◆ Description of the task: Reproduce the entries below word for word, from the very first line through the line containing "pyautogui.click(x=202, y=131)", with both ends included.

◆ Material shown:
+ + + + +
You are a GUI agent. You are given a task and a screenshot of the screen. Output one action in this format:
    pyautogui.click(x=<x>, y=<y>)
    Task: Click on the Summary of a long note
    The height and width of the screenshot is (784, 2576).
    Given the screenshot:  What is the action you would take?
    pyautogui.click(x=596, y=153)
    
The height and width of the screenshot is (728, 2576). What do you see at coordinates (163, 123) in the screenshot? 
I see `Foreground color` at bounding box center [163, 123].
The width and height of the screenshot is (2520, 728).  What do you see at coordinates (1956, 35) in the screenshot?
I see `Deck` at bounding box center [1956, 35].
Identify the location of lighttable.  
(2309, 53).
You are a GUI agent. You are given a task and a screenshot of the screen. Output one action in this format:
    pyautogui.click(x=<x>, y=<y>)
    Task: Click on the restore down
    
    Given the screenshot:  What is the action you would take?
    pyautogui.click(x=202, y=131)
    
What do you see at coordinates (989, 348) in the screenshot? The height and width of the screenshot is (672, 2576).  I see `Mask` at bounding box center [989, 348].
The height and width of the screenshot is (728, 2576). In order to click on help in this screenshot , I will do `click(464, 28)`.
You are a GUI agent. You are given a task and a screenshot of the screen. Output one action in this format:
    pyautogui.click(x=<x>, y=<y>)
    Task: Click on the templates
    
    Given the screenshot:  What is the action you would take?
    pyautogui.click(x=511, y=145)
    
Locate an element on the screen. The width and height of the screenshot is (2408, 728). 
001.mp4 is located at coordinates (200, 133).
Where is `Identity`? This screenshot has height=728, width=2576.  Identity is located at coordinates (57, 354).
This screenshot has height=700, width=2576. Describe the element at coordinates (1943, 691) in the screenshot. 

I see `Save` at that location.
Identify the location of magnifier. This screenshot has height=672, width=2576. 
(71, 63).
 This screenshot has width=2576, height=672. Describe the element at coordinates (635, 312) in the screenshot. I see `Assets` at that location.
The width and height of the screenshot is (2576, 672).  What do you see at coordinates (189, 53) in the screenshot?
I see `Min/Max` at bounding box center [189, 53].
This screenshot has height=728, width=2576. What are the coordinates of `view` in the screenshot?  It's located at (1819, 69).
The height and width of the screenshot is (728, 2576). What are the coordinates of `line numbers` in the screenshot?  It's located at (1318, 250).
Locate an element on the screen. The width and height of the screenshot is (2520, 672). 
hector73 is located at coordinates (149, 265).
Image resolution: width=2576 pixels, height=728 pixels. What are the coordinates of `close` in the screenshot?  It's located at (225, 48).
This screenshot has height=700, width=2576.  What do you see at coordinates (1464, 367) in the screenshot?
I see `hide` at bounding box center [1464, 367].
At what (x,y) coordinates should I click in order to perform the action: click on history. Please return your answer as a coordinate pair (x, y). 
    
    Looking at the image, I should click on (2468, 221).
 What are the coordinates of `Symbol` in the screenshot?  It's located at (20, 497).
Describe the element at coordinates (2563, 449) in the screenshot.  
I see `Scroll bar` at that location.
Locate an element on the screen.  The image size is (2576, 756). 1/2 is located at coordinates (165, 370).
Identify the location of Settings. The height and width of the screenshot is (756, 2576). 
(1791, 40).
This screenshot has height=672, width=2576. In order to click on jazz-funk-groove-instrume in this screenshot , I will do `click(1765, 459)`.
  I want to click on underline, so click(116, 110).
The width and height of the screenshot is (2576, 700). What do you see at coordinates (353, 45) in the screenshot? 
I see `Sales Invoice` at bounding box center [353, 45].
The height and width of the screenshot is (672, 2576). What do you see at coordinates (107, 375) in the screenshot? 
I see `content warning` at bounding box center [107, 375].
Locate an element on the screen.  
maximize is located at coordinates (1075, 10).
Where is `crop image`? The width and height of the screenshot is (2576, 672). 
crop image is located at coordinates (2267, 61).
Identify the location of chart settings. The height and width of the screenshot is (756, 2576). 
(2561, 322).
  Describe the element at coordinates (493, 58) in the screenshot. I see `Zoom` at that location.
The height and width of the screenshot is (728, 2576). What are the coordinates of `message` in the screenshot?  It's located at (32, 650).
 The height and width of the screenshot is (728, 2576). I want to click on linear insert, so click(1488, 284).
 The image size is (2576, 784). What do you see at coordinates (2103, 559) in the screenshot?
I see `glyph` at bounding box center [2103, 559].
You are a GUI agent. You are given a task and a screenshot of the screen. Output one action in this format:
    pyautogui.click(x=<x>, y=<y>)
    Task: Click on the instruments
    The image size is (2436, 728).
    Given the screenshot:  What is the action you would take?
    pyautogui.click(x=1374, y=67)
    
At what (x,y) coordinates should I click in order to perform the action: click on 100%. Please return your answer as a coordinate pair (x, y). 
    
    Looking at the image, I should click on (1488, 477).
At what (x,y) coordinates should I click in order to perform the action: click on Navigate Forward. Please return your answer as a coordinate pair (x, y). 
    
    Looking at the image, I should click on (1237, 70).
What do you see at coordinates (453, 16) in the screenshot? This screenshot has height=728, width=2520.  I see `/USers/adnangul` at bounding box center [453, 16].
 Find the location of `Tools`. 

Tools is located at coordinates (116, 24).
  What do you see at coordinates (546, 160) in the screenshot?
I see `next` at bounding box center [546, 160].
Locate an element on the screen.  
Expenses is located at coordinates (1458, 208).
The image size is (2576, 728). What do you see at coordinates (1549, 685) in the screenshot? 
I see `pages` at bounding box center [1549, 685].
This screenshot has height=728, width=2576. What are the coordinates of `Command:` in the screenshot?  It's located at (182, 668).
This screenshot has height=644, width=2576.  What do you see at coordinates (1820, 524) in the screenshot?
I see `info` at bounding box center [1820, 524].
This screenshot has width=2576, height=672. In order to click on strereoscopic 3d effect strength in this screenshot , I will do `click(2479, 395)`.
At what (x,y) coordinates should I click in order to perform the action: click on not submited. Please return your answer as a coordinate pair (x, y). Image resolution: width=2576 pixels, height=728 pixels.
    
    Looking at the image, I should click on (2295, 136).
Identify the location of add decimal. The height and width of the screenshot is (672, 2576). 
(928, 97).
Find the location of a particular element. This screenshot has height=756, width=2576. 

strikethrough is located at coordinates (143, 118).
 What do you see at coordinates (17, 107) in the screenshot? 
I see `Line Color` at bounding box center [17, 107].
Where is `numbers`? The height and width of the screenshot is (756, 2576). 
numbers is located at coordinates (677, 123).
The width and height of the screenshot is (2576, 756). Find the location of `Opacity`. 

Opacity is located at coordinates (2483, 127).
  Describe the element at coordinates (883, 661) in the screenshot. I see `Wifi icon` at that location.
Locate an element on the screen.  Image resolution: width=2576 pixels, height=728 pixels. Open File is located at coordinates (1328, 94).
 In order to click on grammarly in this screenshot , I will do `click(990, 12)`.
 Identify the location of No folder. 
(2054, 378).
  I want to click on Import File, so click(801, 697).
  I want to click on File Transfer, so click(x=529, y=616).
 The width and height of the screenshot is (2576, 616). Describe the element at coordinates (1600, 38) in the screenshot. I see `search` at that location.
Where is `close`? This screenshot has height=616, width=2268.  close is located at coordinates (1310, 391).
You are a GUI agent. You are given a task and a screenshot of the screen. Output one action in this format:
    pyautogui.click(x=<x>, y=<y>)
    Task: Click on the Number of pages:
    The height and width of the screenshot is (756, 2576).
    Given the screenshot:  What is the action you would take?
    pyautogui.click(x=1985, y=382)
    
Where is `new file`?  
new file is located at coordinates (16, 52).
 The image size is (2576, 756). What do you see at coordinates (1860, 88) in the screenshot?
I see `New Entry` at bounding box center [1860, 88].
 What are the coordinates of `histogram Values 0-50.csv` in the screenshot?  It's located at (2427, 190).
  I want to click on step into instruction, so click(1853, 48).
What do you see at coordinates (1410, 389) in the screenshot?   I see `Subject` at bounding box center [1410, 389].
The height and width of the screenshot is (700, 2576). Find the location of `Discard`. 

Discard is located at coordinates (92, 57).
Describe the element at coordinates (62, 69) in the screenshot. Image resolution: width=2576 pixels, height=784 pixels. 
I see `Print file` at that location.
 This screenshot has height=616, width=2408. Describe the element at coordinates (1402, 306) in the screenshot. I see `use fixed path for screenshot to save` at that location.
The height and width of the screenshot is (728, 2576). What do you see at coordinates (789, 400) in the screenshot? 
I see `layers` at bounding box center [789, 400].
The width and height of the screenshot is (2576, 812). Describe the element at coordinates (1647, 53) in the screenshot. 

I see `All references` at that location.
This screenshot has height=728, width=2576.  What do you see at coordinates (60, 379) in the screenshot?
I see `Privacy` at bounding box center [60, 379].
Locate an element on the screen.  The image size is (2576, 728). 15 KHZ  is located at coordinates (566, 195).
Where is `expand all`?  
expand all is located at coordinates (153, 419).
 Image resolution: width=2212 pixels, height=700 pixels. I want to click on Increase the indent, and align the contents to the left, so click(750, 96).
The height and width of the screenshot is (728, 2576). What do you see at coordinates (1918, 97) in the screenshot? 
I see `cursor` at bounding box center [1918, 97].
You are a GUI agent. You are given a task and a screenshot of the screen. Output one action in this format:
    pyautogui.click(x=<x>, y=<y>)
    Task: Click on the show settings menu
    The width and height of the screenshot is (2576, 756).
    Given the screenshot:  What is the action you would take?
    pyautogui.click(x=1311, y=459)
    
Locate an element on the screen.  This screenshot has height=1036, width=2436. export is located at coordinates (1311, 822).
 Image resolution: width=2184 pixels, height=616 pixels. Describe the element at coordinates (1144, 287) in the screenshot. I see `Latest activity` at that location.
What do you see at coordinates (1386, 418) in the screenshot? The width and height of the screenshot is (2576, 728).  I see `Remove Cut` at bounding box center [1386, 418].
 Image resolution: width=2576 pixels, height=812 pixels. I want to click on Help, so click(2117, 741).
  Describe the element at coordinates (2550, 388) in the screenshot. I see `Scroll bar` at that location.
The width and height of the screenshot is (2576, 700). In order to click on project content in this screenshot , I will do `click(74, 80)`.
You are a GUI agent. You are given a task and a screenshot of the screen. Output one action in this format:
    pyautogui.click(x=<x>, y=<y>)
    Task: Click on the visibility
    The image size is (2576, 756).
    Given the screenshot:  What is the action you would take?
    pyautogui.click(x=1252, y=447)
+ + + + +
◆ In response:
You are a GUI agent. You are given a task and a screenshot of the screen. Output one action in this format:
    pyautogui.click(x=<x>, y=<y>)
    Task: Click on the Summary of a long note
    The height and width of the screenshot is (784, 2576).
    Given the screenshot:  What is the action you would take?
    pyautogui.click(x=596, y=153)
    
The height and width of the screenshot is (728, 2576). What do you see at coordinates (163, 123) in the screenshot? 
I see `Foreground color` at bounding box center [163, 123].
The width and height of the screenshot is (2520, 728).  What do you see at coordinates (1956, 35) in the screenshot?
I see `Deck` at bounding box center [1956, 35].
Identify the location of lighttable.  
(2309, 53).
You are a GUI agent. You are given a task and a screenshot of the screen. Output one action in this format:
    pyautogui.click(x=<x>, y=<y>)
    Task: Click on the restore down
    
    Given the screenshot:  What is the action you would take?
    pyautogui.click(x=202, y=131)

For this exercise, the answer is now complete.